Usually she manages to get Pet down to sleep by noon, when the girl comes in to mind her, but today Pet’s wound up, squeaking in her own private language, rattling buttons in the tin.

A confident knock at the door. Early, how can he be this early, before the maid’s even got here? What makes him believe, what gives him the right—

Anger tightens the drawstrings of Caroline’s face. “A visitor for Mamma! Would you like to sit here quiet as a mouse and play with Mamma’s jewels?” Before she’s finished speaking, she’s thundering up to her room, taking the stairs two at a time, Pet stumbling in her wake.

She grabs the jewelry box from her dressing table. The second knock, still sprightly. He’ll wait, won’t he? Surely he’ll give her a minute to get to the blasted door—

As she reaches the hall again, passing the struggling child
on the stairs, her skirt almost knocks Pet over; Caroline grabs the small hand and pulls her into the parlor.

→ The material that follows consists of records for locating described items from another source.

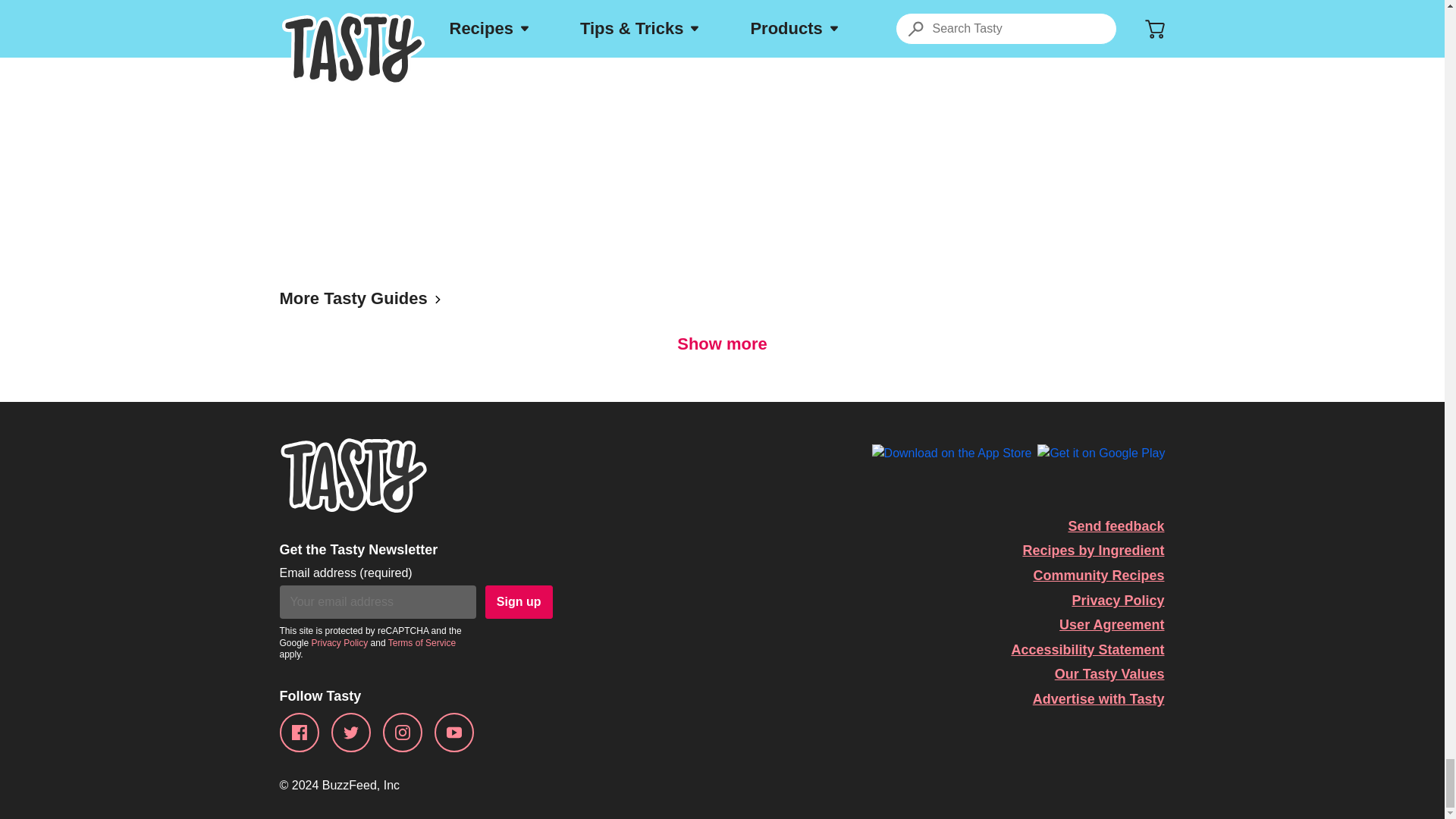
Tasty Logo footer (353, 475)
Given the description of an element on the screen output the (x, y) to click on. 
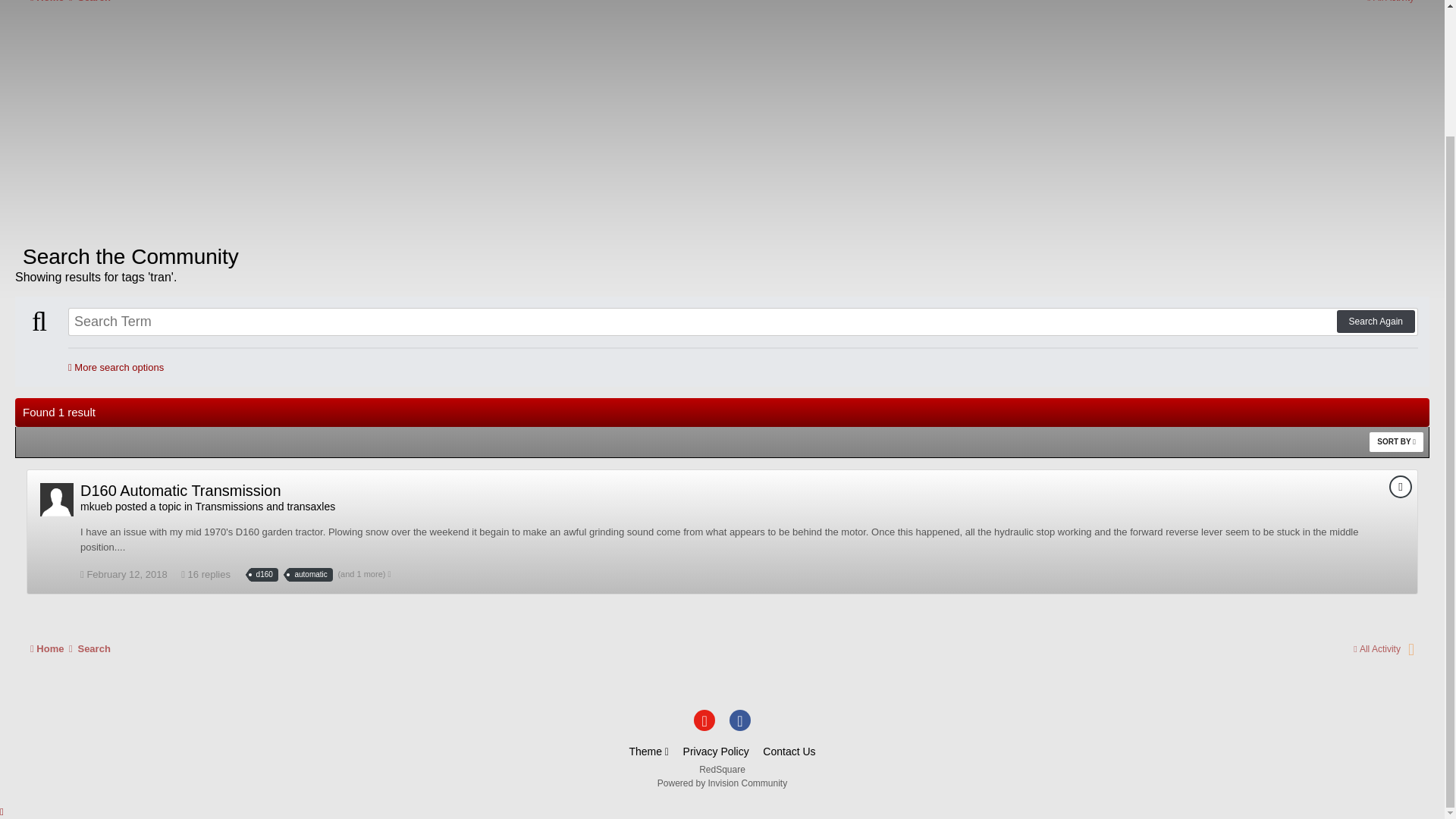
Advertisement (290, 130)
Invision Community (722, 783)
Find other content tagged with 'd160' (264, 574)
Home (52, 648)
Find other content tagged with 'automatic' (309, 574)
Topic (1400, 486)
Home (52, 1)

She’s breathing hard as she sets the jewelry box down on the sofa. Pet’s mouth forms an O of ecstasy. All that’s left are cheap necklaces and bracelets in glass and jet, probably easy enough to break, but then again, not valuable enough to matter. “Be good now, Pet.”
Good,
what does that mean to a two-year-old whose every natural urge is to poke, to grab, to take the world in her fists and shake the secrets out of it? The fire— Caroline slams the guard across it. “Mamma back soon!”

The third knock hammers as she’s dashing through the hall; she pauses to shake her skirts into shape.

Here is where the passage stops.